The syslog file might contain the following error message:

libsldap: Status: 7 Mesg: openConnection: GSSAPI bind failed -82 Local error

Kerberos might not be initialized or its ticket is expired. Use the klist command to browse. Use either the kinit -p command or kinit -R command to reinitialize Kerberos.

Kerberos Not Initializing Automatically

To enable the kinit command to run automatically whenever you log in, add pam_krb5.so.1 to the /etc/pam.conf file. For example:

login      auth optional pam_krb5.so.1
rlogin     auth optional pam_krb5.so.1
other      auth optional pam_krb5.so.1

syslog File Indicates Invalid Credentials

The syslog file might contain Invalid credential after you use the kinit command. This problem might occur due to one of the following reasons:

  • The root host entry or the user entry is not in the LDAP directory.
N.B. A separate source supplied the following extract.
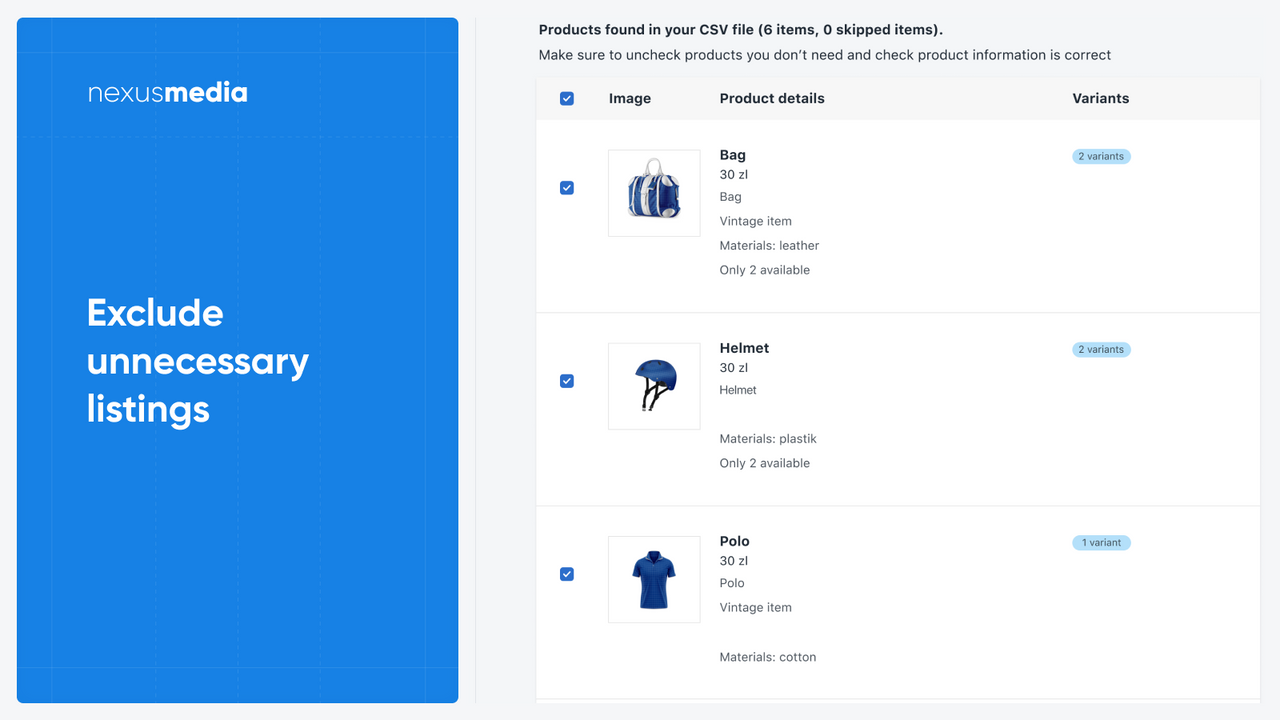
Task: Click the '2 variants' badge for Bag
Action: (1101, 156)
  • Mapping rules are incorrect.

The ldapclient init Command Fails in the Switch Check

You can use the ldapclient init command to check the LDAP profile for the presence of the self/sasl/GSSAPI configuration. If the switch check fails, the error lies in DNS not being used as the search criteria for the host database. You can resolve this issue as follows:

  • Use the following commands to check the status of the DNS service and to enable it.

    # svcs -l dns/client
    # svcadm enable dns/client
  • If the failure is in the bind operation of sasl/GSSAPI, check the syslog file to determine the problem.